Pasca penaklukan Gajah Mada tahun 1343, Bali didominasi oleh kuasa
kerajaan Hindu. Saat itu sebagai penguasa baru berasal dari keluarga Kresna
Kepakisan dari Majapahit (Jawa), yang memerintah di Samprangan (Gianyar). Raja saat
itu dibantu oleh para Patih yang berasal dari keluarga Arya dan Wesia. Para
Patih dari keluarga Arya adalah Arya Kenceng, Arya Kenuruhan, Arya Belog, Arya
Manguri, Arya Delancang, Arya Pengalasan, Arya Wangbang, Arya Kutawandira. Adapun
para Patih dari keluarga Wesia adalah Tankober, Tanmundur, dan Tankaur.

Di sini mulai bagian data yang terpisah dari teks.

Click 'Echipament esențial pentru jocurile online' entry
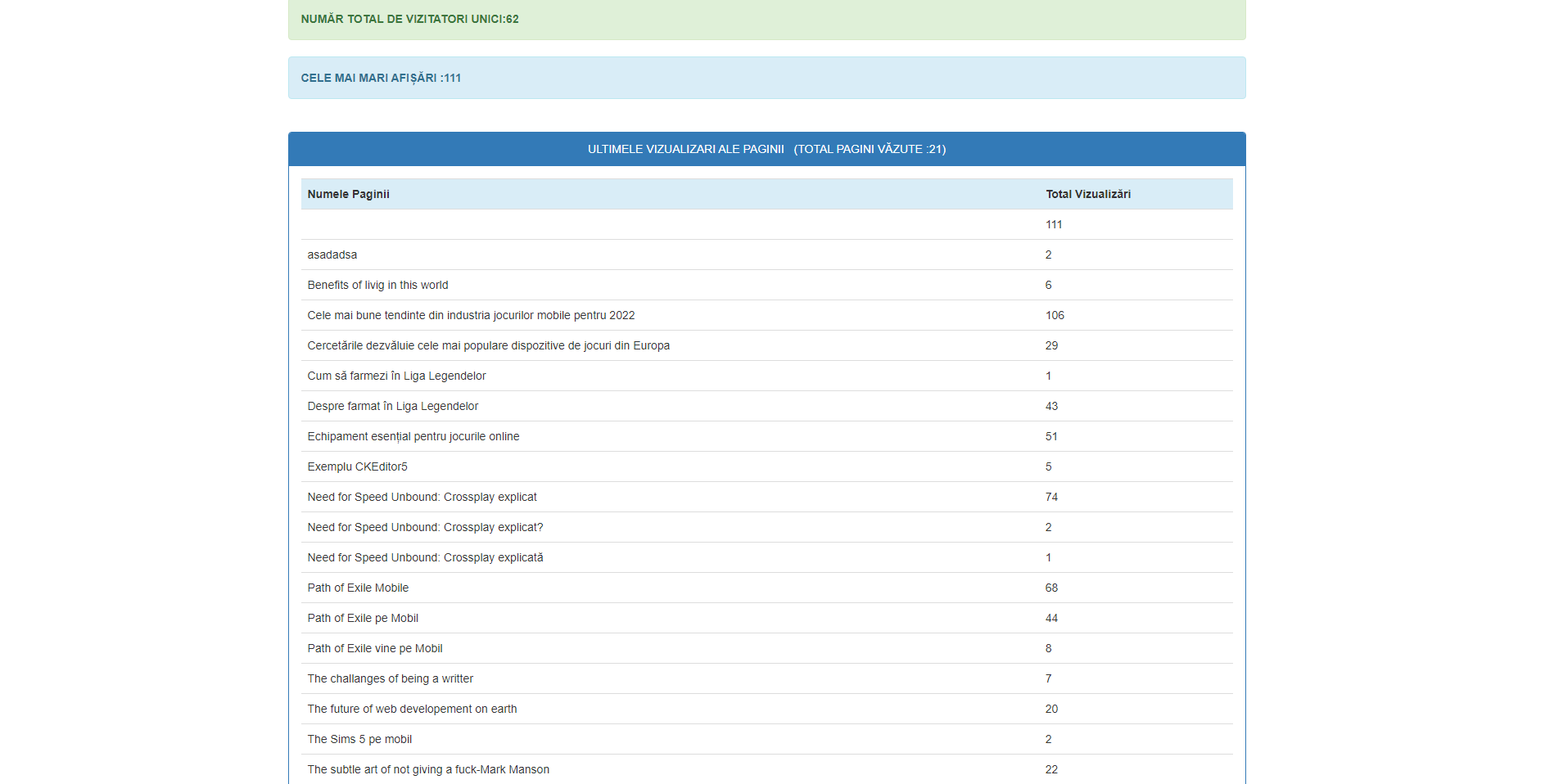Screen dimensions: 1545x784 tap(413, 436)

Tiga puluh tujuh tahun kemudian setelah penaklukan Gajah Mada yaitu
tepatnya tahun 1380, kondisi sosial di Bali masih sering terjadi pertentangan
antara penduduk asli dengan penguasa yang notabenenya adalah pendatang. Bahkan
setelah raja meninggal dan diganti putra pertamanya, pertentangan justru
terjadi di dalam kerajaan sendiri. Saat itu para pegawai tinggi dan punggawa kerajaan
merasa tidak puas terhadap Dalem Samprangan, sang raja baru.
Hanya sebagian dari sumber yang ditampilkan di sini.